◆ **Work to be completed**
All entries below are to be copied precisely as they appear.
[Records for this exercise — start]
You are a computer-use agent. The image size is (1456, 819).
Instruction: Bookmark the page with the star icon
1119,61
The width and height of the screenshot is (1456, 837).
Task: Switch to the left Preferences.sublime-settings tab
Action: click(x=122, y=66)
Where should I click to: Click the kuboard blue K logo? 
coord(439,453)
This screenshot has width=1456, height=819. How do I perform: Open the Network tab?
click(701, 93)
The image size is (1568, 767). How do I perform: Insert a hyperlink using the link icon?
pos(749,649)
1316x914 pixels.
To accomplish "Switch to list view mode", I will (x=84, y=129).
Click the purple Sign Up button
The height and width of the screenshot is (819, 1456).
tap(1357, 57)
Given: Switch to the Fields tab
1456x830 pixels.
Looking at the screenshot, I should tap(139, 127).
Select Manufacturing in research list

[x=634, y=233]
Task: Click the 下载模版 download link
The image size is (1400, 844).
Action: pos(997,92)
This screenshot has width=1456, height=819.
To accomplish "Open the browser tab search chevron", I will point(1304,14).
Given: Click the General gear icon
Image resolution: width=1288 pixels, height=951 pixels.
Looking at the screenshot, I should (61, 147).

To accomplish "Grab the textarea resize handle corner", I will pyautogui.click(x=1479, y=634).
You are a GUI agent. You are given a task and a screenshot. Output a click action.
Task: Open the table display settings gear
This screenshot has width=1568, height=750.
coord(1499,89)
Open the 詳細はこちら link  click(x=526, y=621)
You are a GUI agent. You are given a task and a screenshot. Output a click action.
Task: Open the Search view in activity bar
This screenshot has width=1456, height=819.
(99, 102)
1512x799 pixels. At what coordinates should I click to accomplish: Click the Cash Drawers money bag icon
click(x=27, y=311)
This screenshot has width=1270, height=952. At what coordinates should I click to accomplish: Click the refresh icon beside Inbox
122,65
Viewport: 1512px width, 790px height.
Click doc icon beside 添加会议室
[Records for this exercise — finish]
◆ **Solution for this exercise**
You are a computer-use agent. The image size is (1456, 819).
Instruction: Bookmark the page with the star icon
1119,61
The width and height of the screenshot is (1456, 837).
Task: Switch to the left Preferences.sublime-settings tab
Action: click(x=122, y=66)
Where should I click to: Click the kuboard blue K logo? 
coord(439,453)
This screenshot has width=1456, height=819. How do I perform: Open the Network tab?
click(701, 93)
The image size is (1568, 767). How do I perform: Insert a hyperlink using the link icon?
pos(749,649)
1316x914 pixels.
To accomplish "Switch to list view mode", I will (x=84, y=129).
Click the purple Sign Up button
The height and width of the screenshot is (819, 1456).
tap(1357, 57)
Given: Switch to the Fields tab
1456x830 pixels.
Looking at the screenshot, I should tap(139, 127).
Select Manufacturing in research list

[x=634, y=233]
Task: Click the 下载模版 download link
The image size is (1400, 844).
Action: pos(997,92)
This screenshot has width=1456, height=819.
To accomplish "Open the browser tab search chevron", I will point(1304,14).
Given: Click the General gear icon
Image resolution: width=1288 pixels, height=951 pixels.
Looking at the screenshot, I should (61, 147).

To accomplish "Grab the textarea resize handle corner", I will pyautogui.click(x=1479, y=634).
You are a GUI agent. You are given a task and a screenshot. Output a click action.
Task: Open the table display settings gear
This screenshot has width=1568, height=750.
coord(1499,89)
Open the 詳細はこちら link  click(x=526, y=621)
You are a GUI agent. You are given a task and a screenshot. Output a click action.
Task: Open the Search view in activity bar
This screenshot has width=1456, height=819.
(99, 102)
1512x799 pixels. At what coordinates should I click to accomplish: Click the Cash Drawers money bag icon
click(x=27, y=311)
This screenshot has width=1270, height=952. At what coordinates should I click to accomplish: Click the refresh icon beside Inbox
122,65
Viewport: 1512px width, 790px height.
Click doc icon beside 添加会议室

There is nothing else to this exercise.